Aqueles que acompanham mais de perto a minha trajetória como professor sabem que, desde 2014, eu participo da Olimpíada Nacional em História do Brasil (ONHB) como orientador de equipes. Ao longo de todos estes anos, eu já tive a oportunidade de ir a 4 Semifinais e a 3 Finais da ONHB, orientar dezenas de equipes na olimpíada, escrever/publicar um artigo científico sobre a competição e falar sobre a ONHB em eventos acadêmicos. E mesmo depois de tudo isso, algumas pessoas continuam me perguntando: Afinal, por que participar de uma olimpíada científica como a ONHB?
Sejamos francos, muitos professores das escolas brasileiras não são exatamente grandes fãs das olimpíadas científicas. Muitos reclamam do pouco interesse dos alunos por esses eventos, outros lembram que não possuem condições adequadas de trabalho para participar, alguns não desejam ter a qualidade do seu trabalho avaliada a partir do desempenho dos estudantes nessas competições e outros tantos insistem em criticar as olimpíadas científicas pelo fato de elas supostamente estimularem uma exagerada disputa entre os estudantes, o que seria prejudicial ao ambiente escolar e à própria formação humana dos alunos.
Na condição de professor da educação básica há mais de uma década, tenho a convicção de que não existem dinâmicas de ensino e aprendizagem que sejam perfeitas, e com as olimpíadas científicas não é diferente. Como quase tudo na vida, há “prós” e “contras” no que tange a essas competições. Mas, a partir da experiência acumulada nos últimos anos, eu acredito que é necessário fazer uma reflexão livre de estereótipos a respeito do assunto.
Uma primeira visão a ser desconstruída é a de que os alunos não se interessam por olimpíadas científicas. Até hoje, ao longo da minha carreira como professor, eu pude trabalhar tanto na rede estadual de ensino de Minas Gerais quanto na rede federal de educação profissional, científica e tecnológica. De fato, as realidades das escolas pelas quais eu já passei são bastante diferentes, mas o que eu quero destacar é que, desde 2014, eu sempre encontrei alunos interessados em participar da ONHB. É claro que em alguns anos o número de alunos interessados foi maior do que em outros, mas sempre tive a oportunidade de contar com tais alunos. Muitos professores reclamam do pouco interesse dos estudantes em olimpíadas científicas, mas boa parte desses mesmos professores também não se esforça para divulgar e incentivar a participação dos seus alunos nesses eventos. Aqui cabe a pergunta: Como o aluno vai ter interesse em participar de uma olimpíada científica se o seu professor nunca falou sobre o assunto? Não quero colocar toda a responsabilidade nas costas dos professores – tendo conhecimento e experiência sobre como é a profissão docente em nosso país, eu jamais faria isso –, mesmo porque alunos sem interesse em estudar realmente existem. Todavia, não podemos ignorar o fato de que muitos professores ainda precisam fazer uma autocrítica sobre a sua forma de trabalho antes de reclamar do “baixo interesse” dos estudantes em participar de olimpíadas científicas.

────────────────────

Problema curto:
Retorne sem alterações o trecho do texto sobre a ONHB que começa em "Na condição de" e termina em "respeito do assunto.".

Dados coletados:
────────────────────

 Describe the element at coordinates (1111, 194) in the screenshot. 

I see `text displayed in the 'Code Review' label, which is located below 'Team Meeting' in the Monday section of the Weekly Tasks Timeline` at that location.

────────────────────

Resposta do exercício:
Na condição de professor da educação básica há mais de uma década, tenho a convicção de que não existem dinâmicas de ensino e aprendizagem que sejam perfeitas, e com as olimpíadas científicas não é diferente. Como quase tudo na vida, há “prós” e “contras” no que tange a essas competições. Mas, a partir da experiência acumulada nos últimos anos, eu acredito que é necessário fazer uma reflexão livre de estereótipos a respeito do assunto.